Confira destaques da entrevista abaixo:

Brasil de Fato: A pesquisa Ibope mais recente, divulgada no último dia 25 de setembro, mostra que a rejeição de Bolsonaro vem crescendo a cada mês. Além de ser a maior porcentagem desde janeiro, ele também bateu um recorde de rejeição em um início de governo desde José Sarney. O que isso indica?

João Pedro Stedile: São apenas os primeiros indícios de que o governo Bolsonaro não tem base social nenhuma. Ele foi fruto de uma manipulação da Globo e das redes sociais que, com apoio da campanha Trump e do Mossad (serviço de inteligência) de Israel, montaram poderosos robôs para atuar nas redes – WhatsApp, Facebook – e criaram todo aquele clima no último mês da eleição que, com a ausência do Lula, levou à possibilidade de o Bolsonaro se eleger.
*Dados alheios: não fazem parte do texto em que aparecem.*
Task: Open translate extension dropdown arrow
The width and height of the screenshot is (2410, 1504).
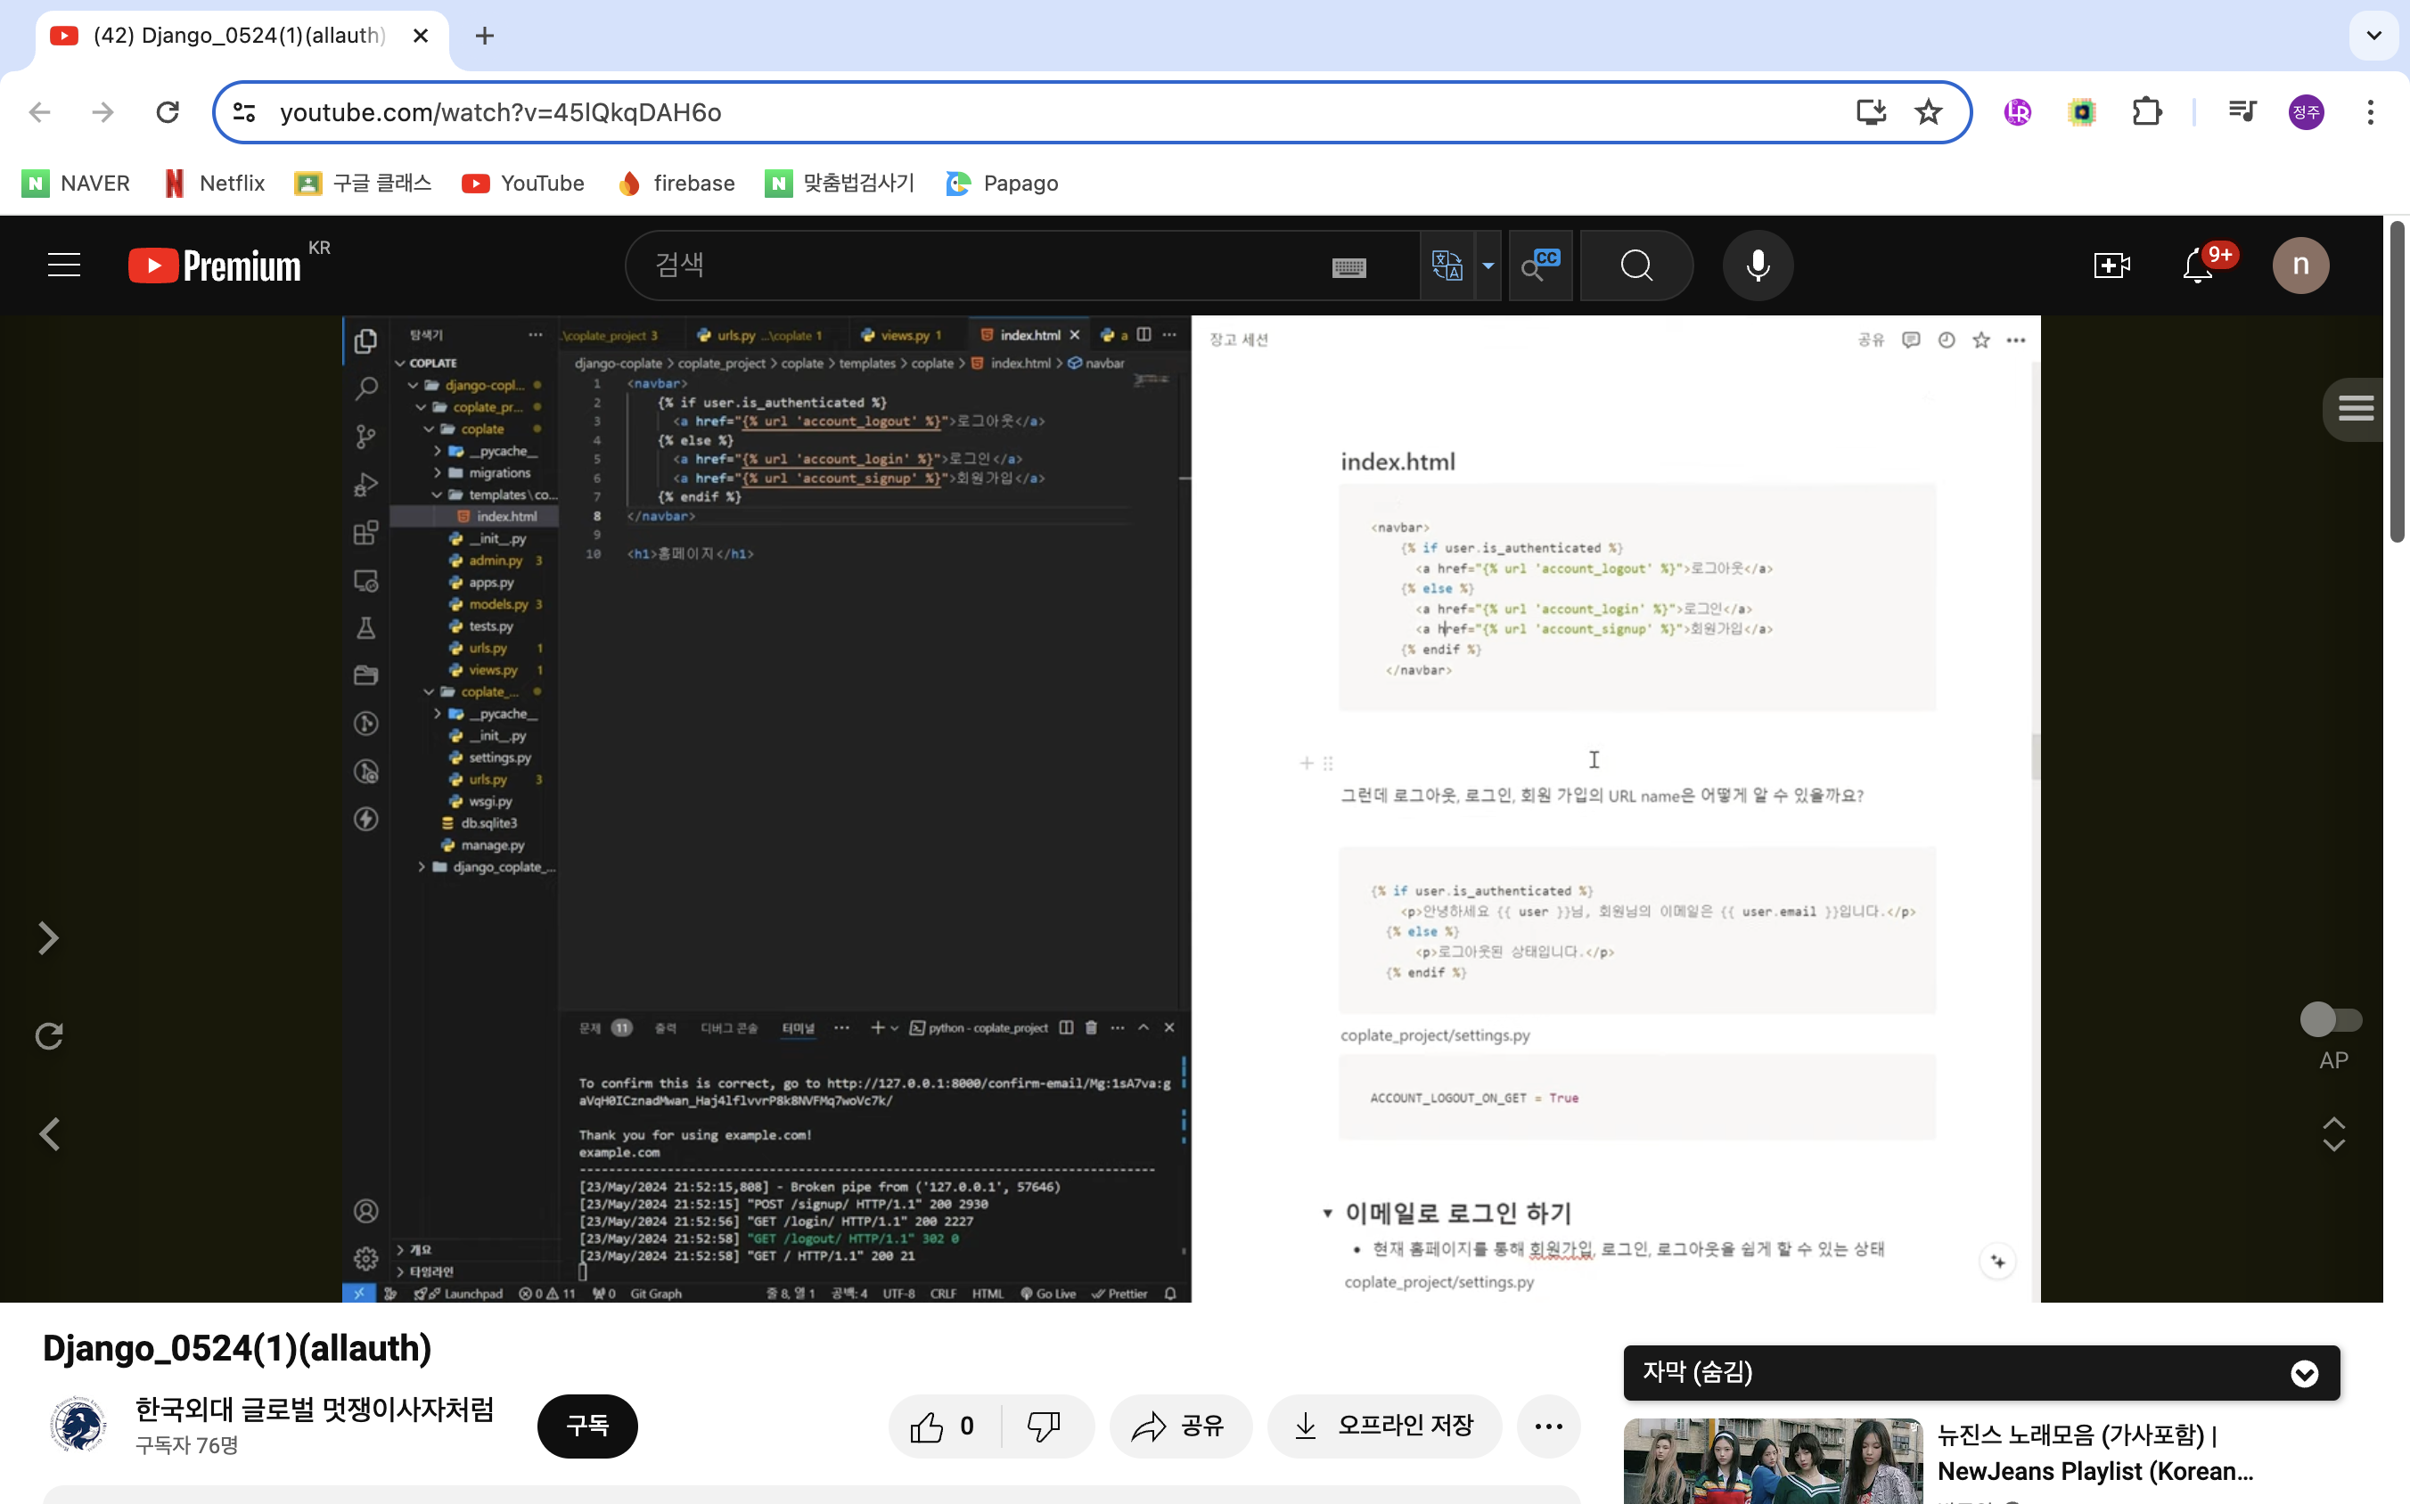Action: [x=1488, y=266]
Mas, estar eleito e virar governo não significa representar a sociedade.

A sociedade brasileira está estarrecida com o discurso e a prática dele. Então, é como se, a cada mês, a população ficasse mais impactada pela forma como o Bolsonaro explicita – de maneira honesta, do ponto de vista dele – sua visão de sociedade, mundo e Brasil. Essa visão explicitada pelo Bolsonaro, todos os dias, choca com a cultura, a política e os costumes do povo brasileiro. Portanto, eu acredito que, inclusive – como é essa tendência – quanto mais passar o tempo mais isolado o Bolsonaro ficará.

BdF: Inclusive em relação às alianças políticas?
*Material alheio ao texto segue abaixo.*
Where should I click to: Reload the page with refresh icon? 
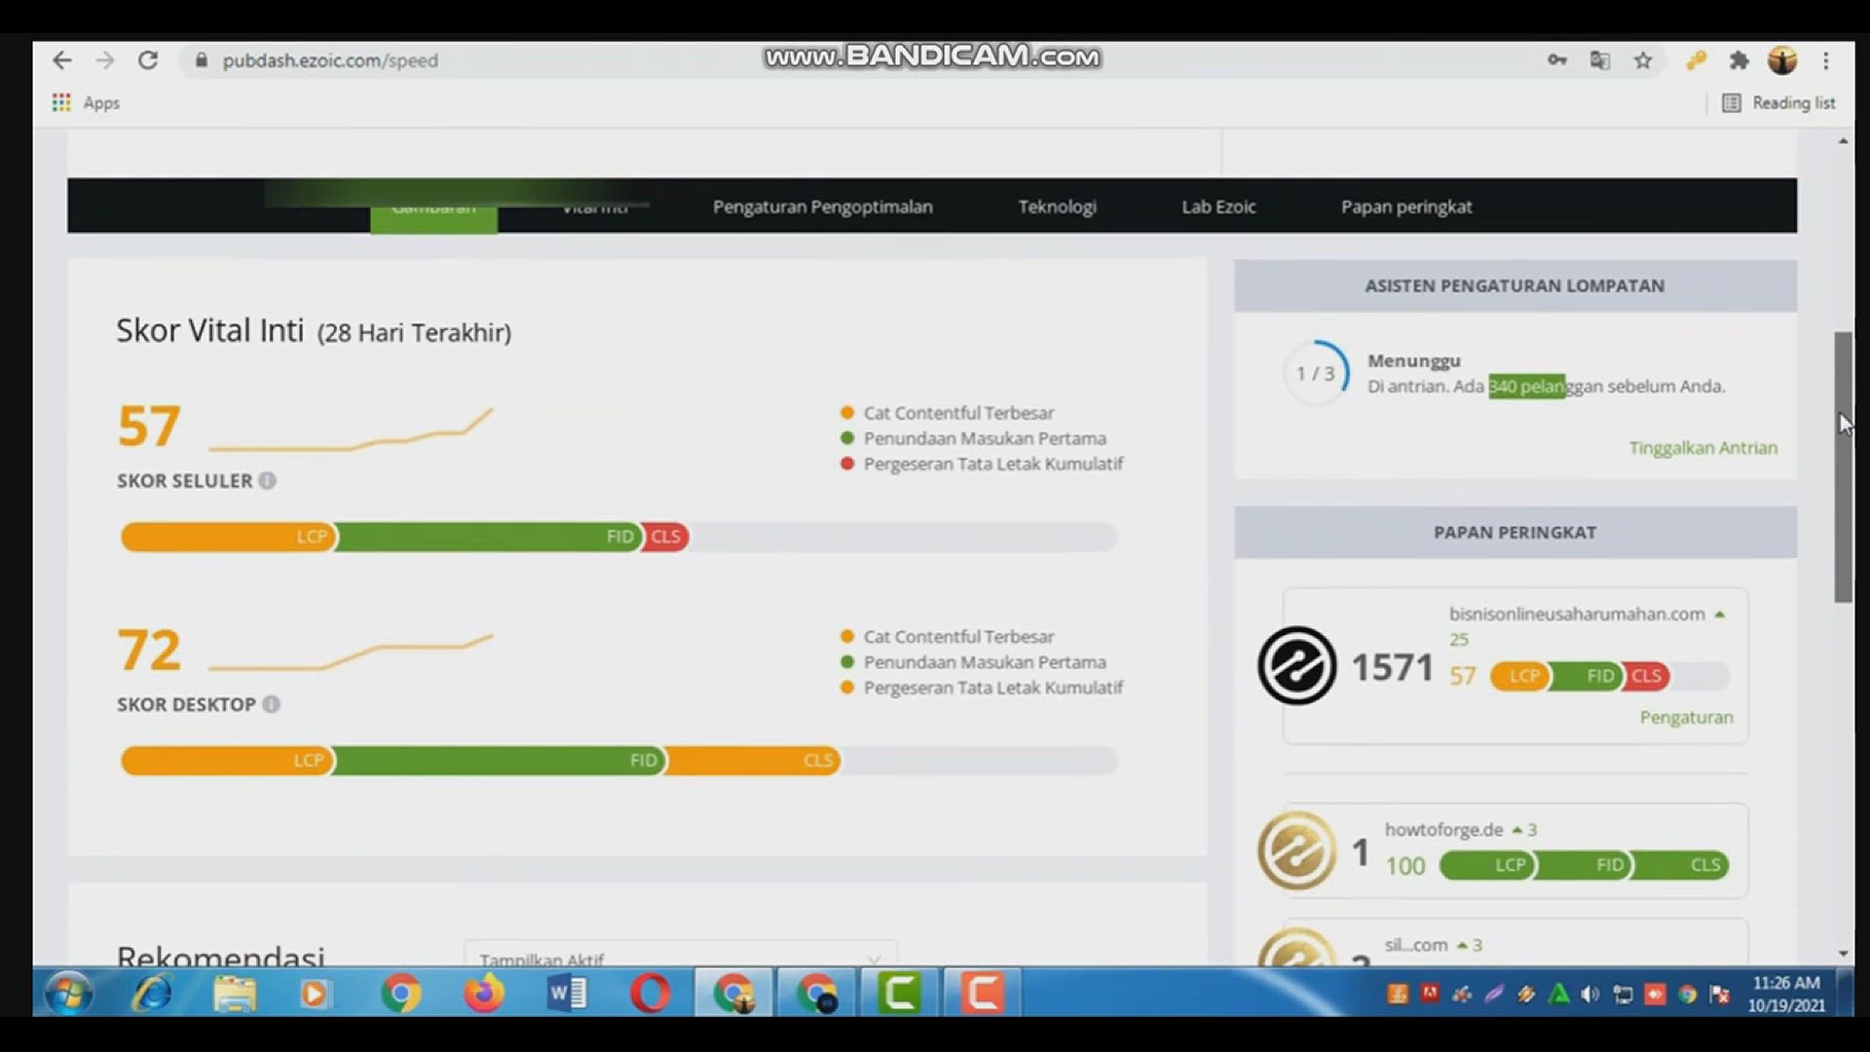148,60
Stedile: Em tudo. O primeiro passo é a rejeição popular. Em um primeiro momento, ele conseguiu manipular. Por isso, inclusive, eles tiveram que atuar pró-Bolsonaro somente nas últimas semanas pré-eleição. Se eles começassem em abril/maio dava tempo de o povo se dar conta que eram mentiras. Então, ele foi fruto dessa manipulação midiática, que agora está se desfazendo.

BdF: Bolsonaro tem um projeto de país? Se sim, qual seria ele?

Stedile: O lado bom é que ele não tem um projeto de nação brasileira. O Bolsonaro é um mero capitão do mato, para fazer referência a essa figura da história da escravidão. O capitão do mato era um negro que andava armado fazendo o papel de polícia na senzala a mando do senhor de escravos “branquelo” capitalista. Agora, nosso senhor capitalista são os bancos e as grandes empresas transnacionais, cujo foco é os Estados Unidos.

Então, o capitão do mato moderno é o Bolsonaro e ele se subordinou completamente ao seu patrão “branquelo” que está representado na figura do Trump. Mas, não é o Trump como pessoa, mas a simbologia do grande capital dos Estados Unidos, que precisa dominar nossa economia, se apropriar do nosso petróleo, minério de ferro, mercado e das estatais – assim como já se apropriaram da Embraer. Eles querem tomar conta da Eletrobras, da Petrobras e dos Correios.

Quem quer comprar os Correios é a Amazon para poder distribuir as bugigangas deles. Então, o papel do Bolsonaro é simplesmente ser um capitão do mato a serviço dos interesses do capital internacional, seja ele financeiro ou das empresas transnacionais. Nisso há a grande contradição, até por ele ser militar: ele não defende um projeto para a nação brasileira e os interesses do povo brasileiro.

Ele esteve nos Estados Unidos de forma patética: se encontrou com o Trump e disse em inglês: “eu te amo”. Isso é ridículo: dois chefes de Estado se encontram. Na simbologia, são dois povos. E nenhum deles merece esses governantes.

O lado bom disso é que as pessoas vão se conscientizar de que esse governo não tem nada a ver com a nação brasileira e que, portanto, nós temos que construir, com o povo e as forças populares, um projeto de nação.